Self Experiment Method: If you are uninterested in finding someone to help you with this experiment, as it was in my case, this is an experiment you can do by yourself. Again take three aces, two red, and one ace of spades. Mix them up and put them face down on the table. Pick an ace. Now flip over one of the two remaining aces. But there is a problem. When you have a partner to help you out he will always flip over the red ace since he knows where is the ace of spades. Since you have no idea which ace is where you might on occasions flip over the ace of spades by accident. But this is not a problem! If you are playing with the switch-strategy and you flipped over the ace of spades by accident then you win! Because if you had a partner he would have flipped over the other ace and you would have switched over to the ace of spades anyway. Thus, flipping over an ace of spades is a success in the switch-strategy. And if you are playing with the no-switch-strategy and you flipped over the ace of spades by accident then you lose! Because if you had a partner he would have flipped over the other ace and you would have stayed on your original pick, but since the last remaining card is the ace of spades it means you lose. This is a way to compute the empirical probability for the Monty Hall problem by yourself. The steps are the following to summarize. If you are playing the no-switch-strategy flip an ace over and stay with your pick, but if you flip over the ace of spades then you automatically lose. If you are playing the switch-strategy all you have to do is pick an ace and flip one over, if you flipped over an ace of spades, then you win. Now compute your successes over your total attempts to get the empirical probability. You will again realize that you have about 1/3 for no-switch and 2/3 for switch-strategy.
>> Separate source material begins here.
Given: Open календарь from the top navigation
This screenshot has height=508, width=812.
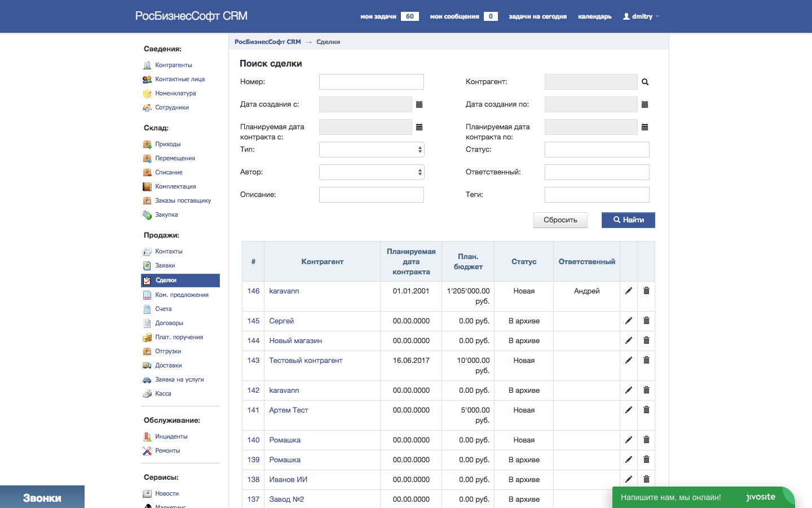Looking at the screenshot, I should (x=594, y=16).
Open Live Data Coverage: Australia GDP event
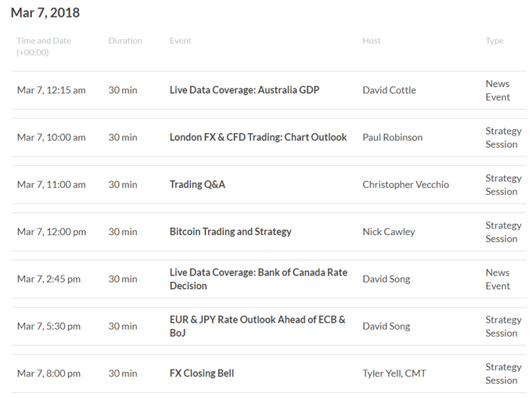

Common Sense Method: Here is what I think is the easiest way to see why the probability of the switch-method is 2/3 and no-switch-method is 1/3. This uses no probability theory just basic common sense. Let us consider the switch-strategy. Under the switch-strategy if you pick the wrong door then you win. Why? Very simple. If you pick the wrong door then among the two remaining doors the wrong door will be opened. Thereby leaving you with a wrong door and a right door. If you switch you must be switching to the right door. Thus, you win. This means that under the switch-strategy if you pick the wrong door you win. There are two wrong doors out of three doors, therefore your chances are 2/3 to win. Now suppose you use the no-switch strategy. If you pick the right door that can be your only way to win. Because you are not switching you are sticking with what you pick. Thus, your chances of winning is the same chances are picking the right door initially, which is 1/3.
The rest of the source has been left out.